[REQUIRED TASK] Format the lines of the listing below as a numbered list, omitting any blank lines. Leave the pictures out of your answer.

[Word and element locating data]
╔══
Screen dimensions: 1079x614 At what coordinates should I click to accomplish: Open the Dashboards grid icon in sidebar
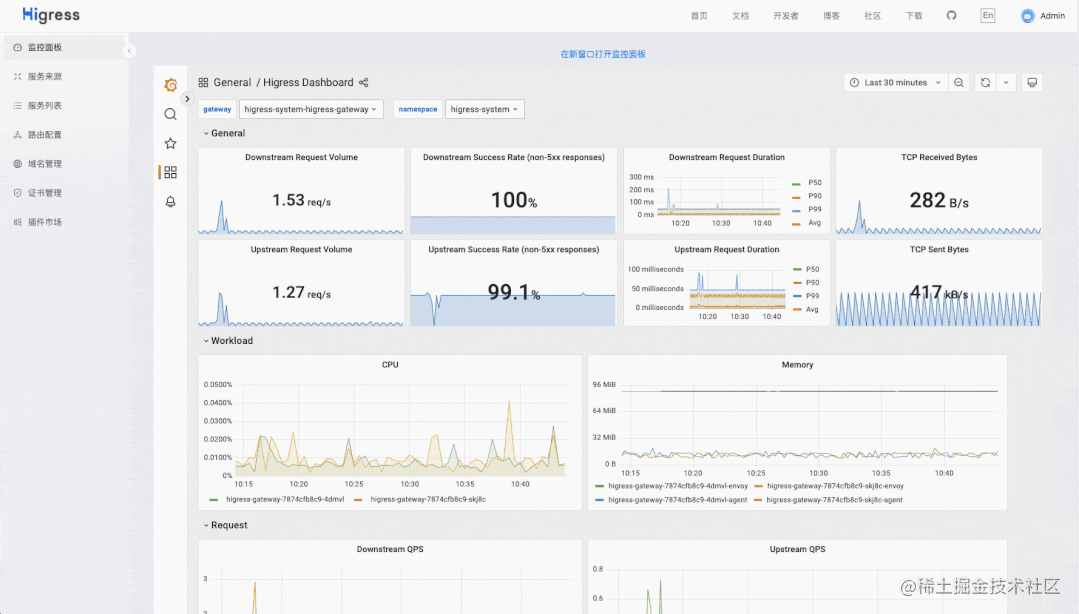[171, 172]
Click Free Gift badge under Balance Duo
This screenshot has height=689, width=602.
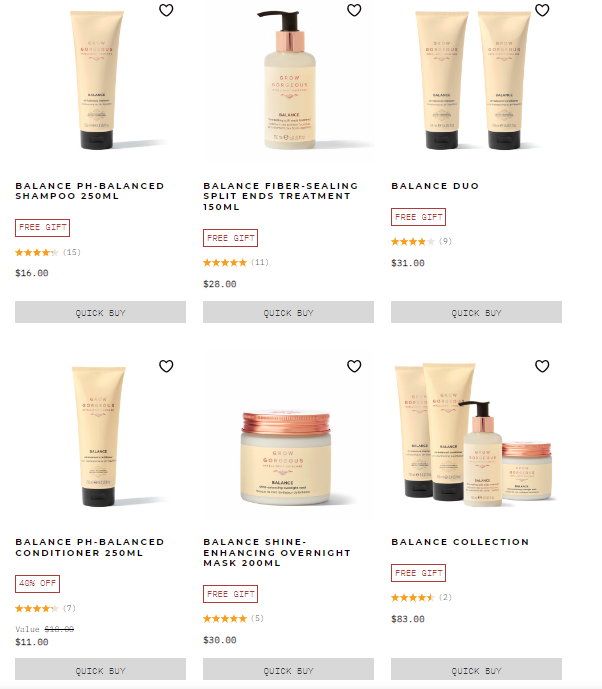pyautogui.click(x=418, y=217)
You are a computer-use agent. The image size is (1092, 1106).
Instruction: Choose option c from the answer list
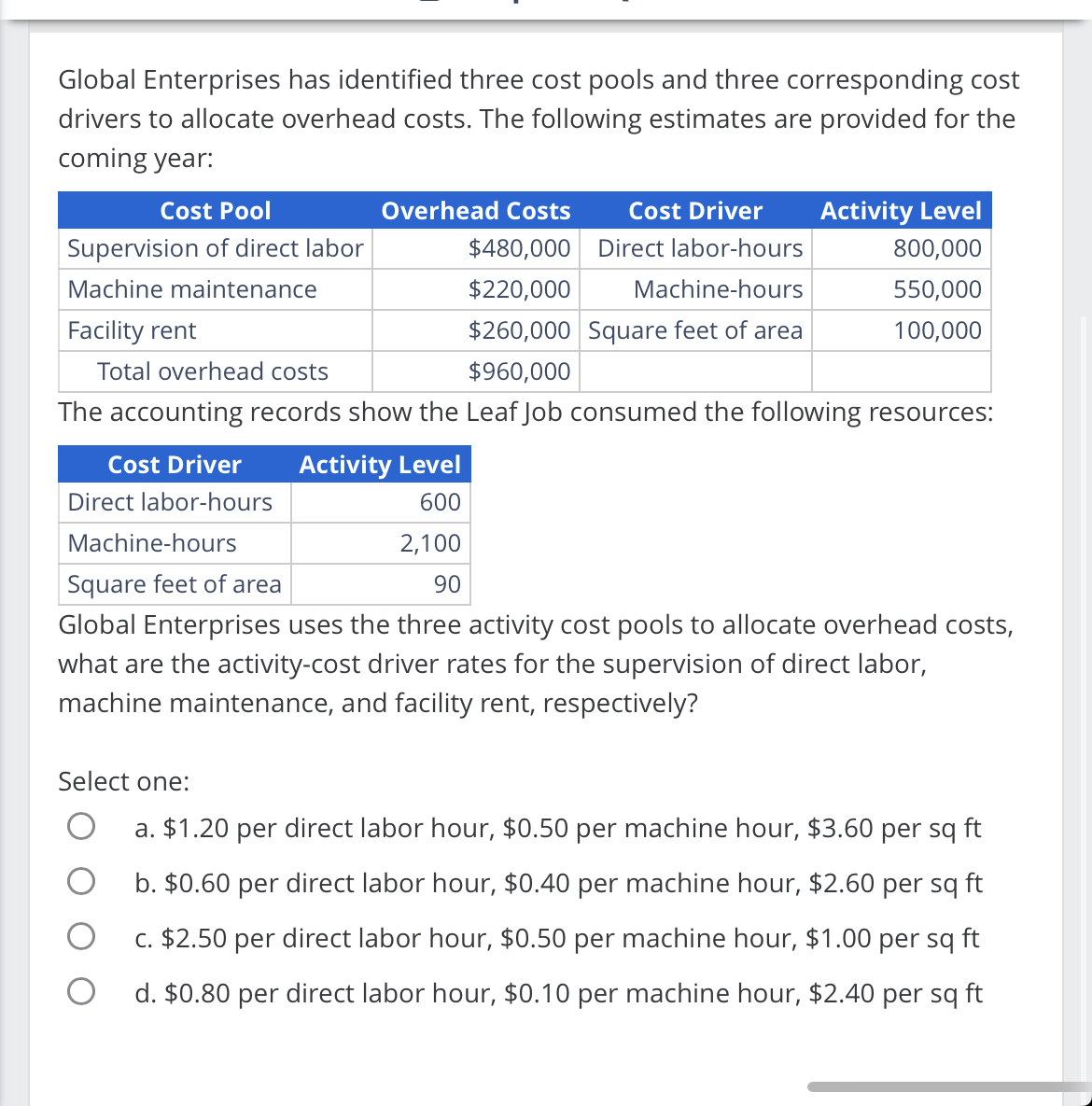click(82, 935)
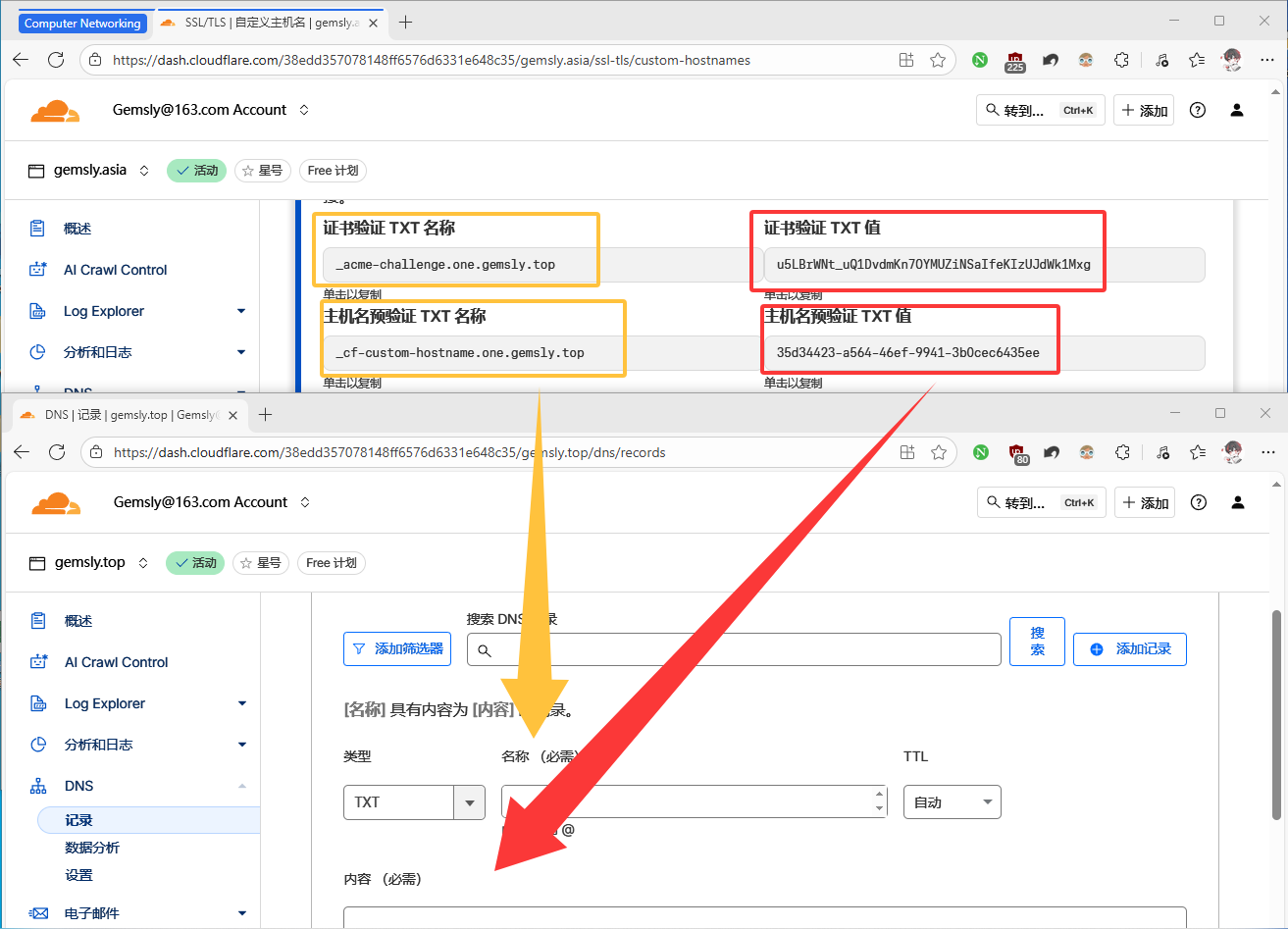Collapse the DNS section in the sidebar
The image size is (1288, 929).
coord(241,786)
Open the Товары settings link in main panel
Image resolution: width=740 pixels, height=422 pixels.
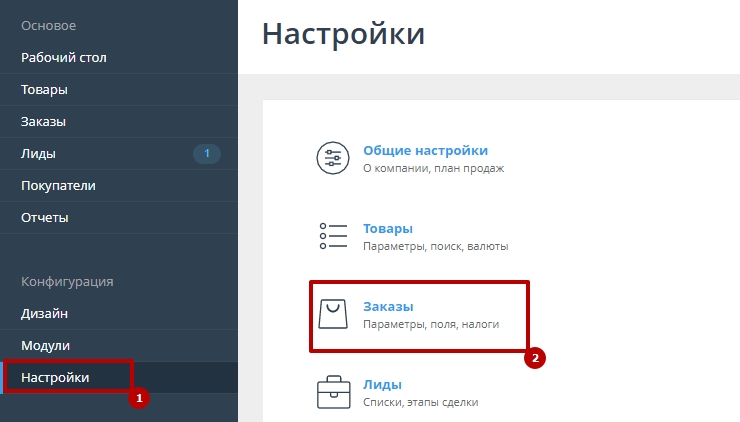pyautogui.click(x=388, y=228)
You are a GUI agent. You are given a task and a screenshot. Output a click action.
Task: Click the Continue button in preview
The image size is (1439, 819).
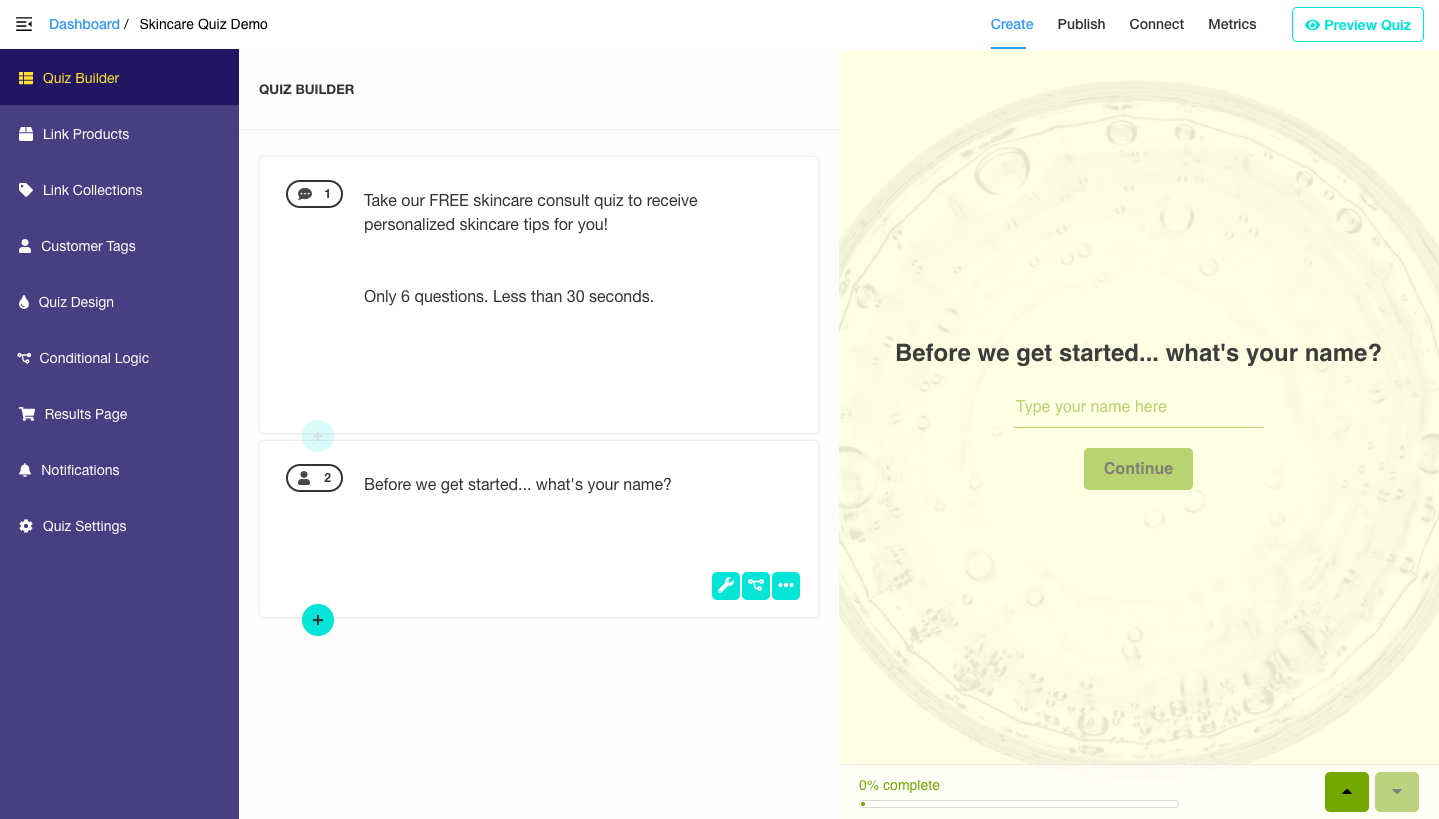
╚══
[REPLY TO THE TASK]
1. Screen dimensions: 1079x614 At what coordinates should I click to accomplish: Open the Dashboards grid icon in sidebar
2. [171, 172]
3. Click Free Gift badge under Balance Duo
4. This screenshot has height=689, width=602.
5. pyautogui.click(x=418, y=217)
6. You are a computer-use agent. The image size is (1092, 1106).
7. Instruction: Choose option c from the answer list
8. click(82, 935)
9. Collapse the DNS section in the sidebar
10. The image size is (1288, 929).
11. coord(241,786)
12. Open the Товары settings link in main panel
13. Image resolution: width=740 pixels, height=422 pixels.
14. pyautogui.click(x=388, y=228)
15. You are a GUI agent. You are given a task and a screenshot. Output a click action.
16. Task: Click the Continue button in preview
17. The image size is (1439, 819).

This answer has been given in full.